AH HA! Trying to sneak away to a new clubhouse when my back was turned, eh? My last posting was too depressing, wasn't it? Or maybe it's my breath...


----------



## Guest (Aug 20, 2000)

Ahhh...darn it!! You found us!Dixiebell,It's good to hear from you. You sound better than you did on the 8th. I can detect a little bit of the sense of humor coming back.
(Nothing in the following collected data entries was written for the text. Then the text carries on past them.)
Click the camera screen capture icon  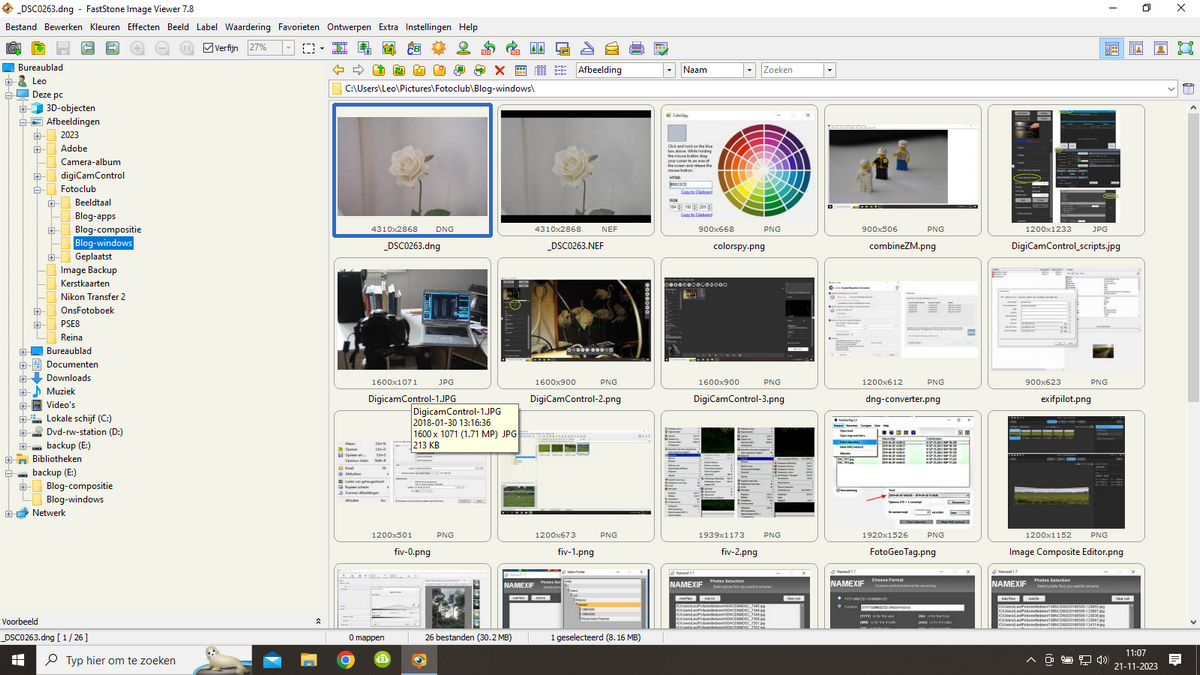click(14, 48)
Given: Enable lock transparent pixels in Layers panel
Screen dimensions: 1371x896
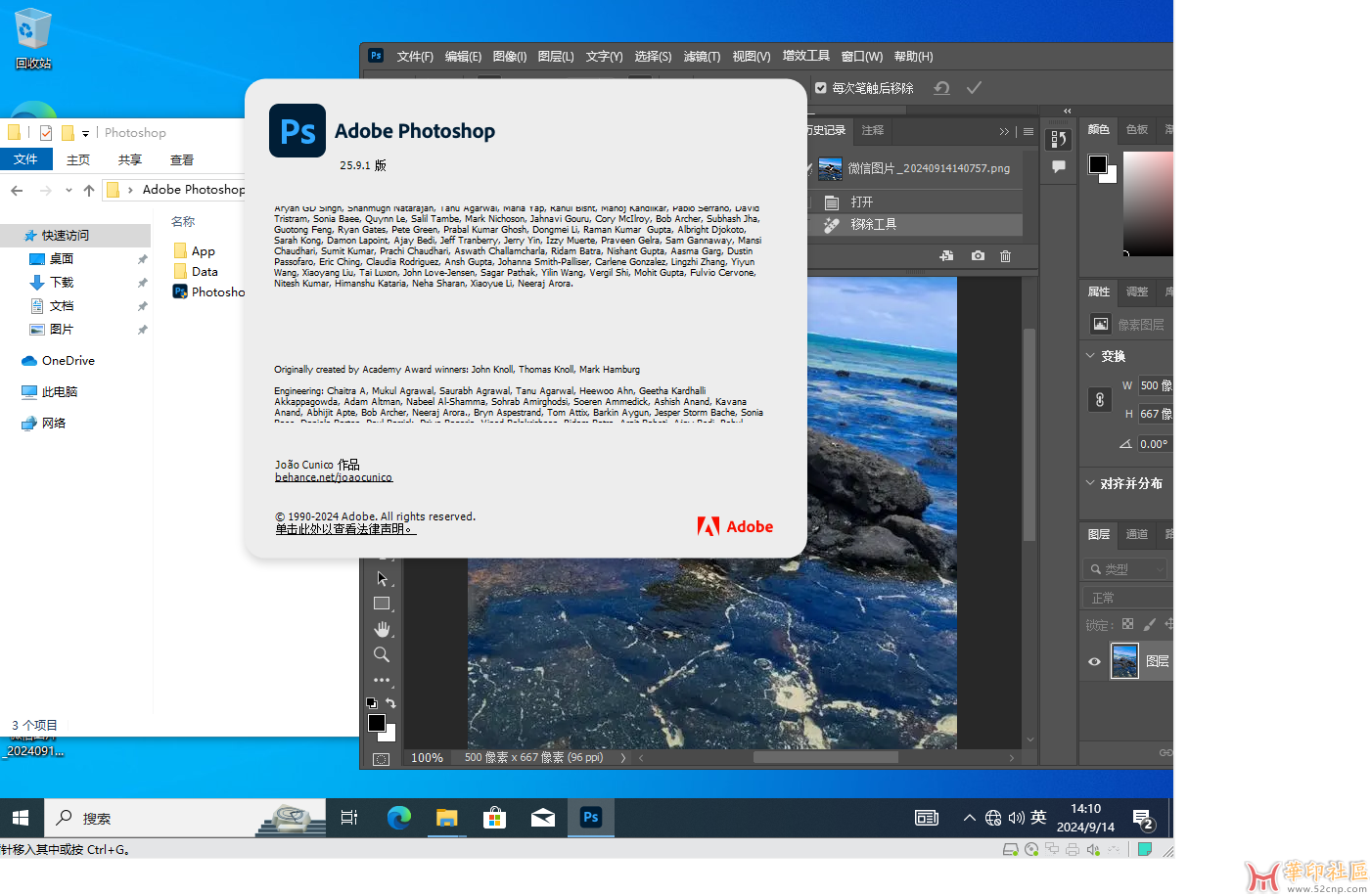Looking at the screenshot, I should click(x=1126, y=623).
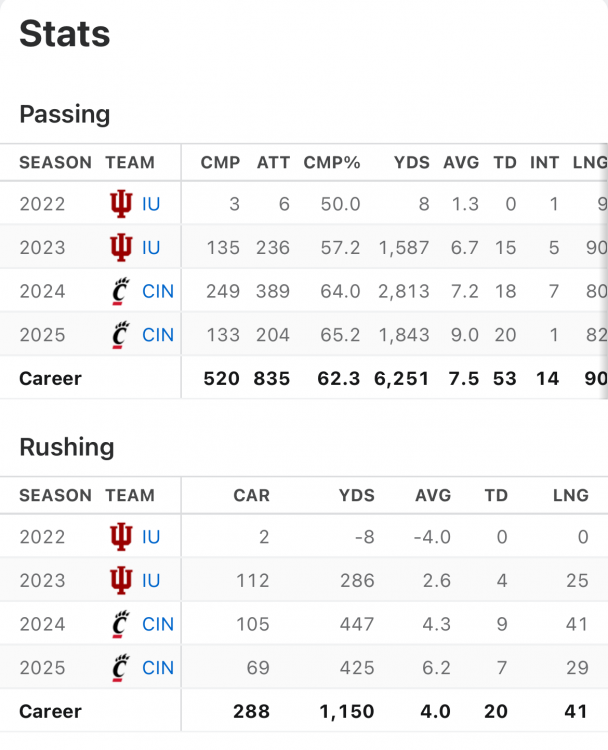Click the CMP% column header in Passing
The width and height of the screenshot is (608, 750).
point(332,162)
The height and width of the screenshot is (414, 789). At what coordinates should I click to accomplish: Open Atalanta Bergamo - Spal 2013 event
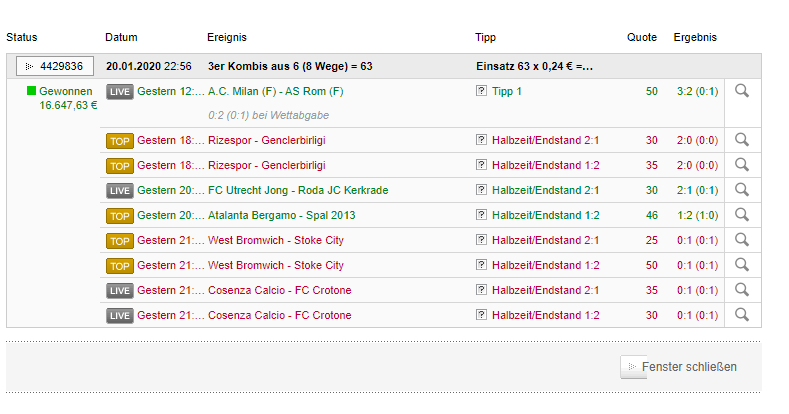[281, 215]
I gather the sleep apnea is a new thing. I don't remember you mentioning it before. So....are you wearing the mask at night to sleep? I forgot what it's called... APAP?? My neighbor wears one but I've never seen it.Anyway, I hope you are finally getting to a place where you are able to get some help for all this. What's the story on the Prozac now? Are you still taking it? And when will you be going to the psychiatrist?Take care and keep us informed.calida


----------



## Feisty (Aug 14, 2000)

Hi, Dixiebell! Can't rememberif we've met, so HELLO to you. Good to hear from you. My memory has been failing me something fierce these days-----(crs)----I think most of it stems from the latest decisions we've made here on the home-front about selling our house. There's soooooo much to do and everything will be up in the air until we have a buyer. We have no idea what our next move will be. I absolutely hate living in limbo. Dixiebell---I love your nickname. Cool!!! So you are in Savannah, huh? How has your summer been? A lot of humidity, too? I do hope you can get to the bottom of your sleeping problem. My hubby has sleep apnea----was tested in a sleep lab this past January. He actually stopped breathing 32 times!!! They sent him home with the breathing apparatus. It helped him sleep a little bit better, but he's such a light sleeper and hears every little noise. He used the breathing stuff for 3 months faithfully, along with changes to his sleeping pill. Then he gave up on it. He says it didn't give him more quality sleeping time. But, I told him that the sleep he got was more restful (he didn't move around) and he didn't snore!!! That was such a plus. Now he's back to loud and I do mean loud snoring----I wear hearing aids and when I take them out at night, I don't hear much, but believe me, when he snores loud and I can hear him, I wonder how loud it is for the person with no hearing loss!!! He can't even fall asleep in his chair without snoring loud. And that includes at the theatre. Yes, I said at the theatre!!!! The medical supply personnel explained to him that it would take some adjustment time and everyone's different, but, my hubby wants an instant fix to everything. And boy, don't all of us know that just doesn't happen!!!! Right??? Take care and get better.


----------



## Guest (Aug 20, 2000)

Yeah, my husband has been teasing me about my snoring for a while now, so my pain management doc sent me to a lab for tests. I just got a letter saying I do have sleep apnea, but, of course, I have to come back for more tests. I think it's probably a very mild case. They put that nose thing on me for a few minutes, and I can't imagine being able to sleep with that thing on my face, but I'll try anything. As we all know the circle of pain/disturbed sleep/fatigue/pain is part of all this garbage.


----------



## Guest (Aug 21, 2000)

My husband has the same thing, they gave him those nose strips that make it easier to breath at night, and told him to use nasel spray 2 or 3 nights every 2 weeks, it has made a huge difference. He sleeps better, and we avoided surgery and the breathing apperatis, but I guess this is only an option for mild cases.And I guess its an option for people who don't continue prescribed treatment, I guess its better than nothing.Lori Ann


----------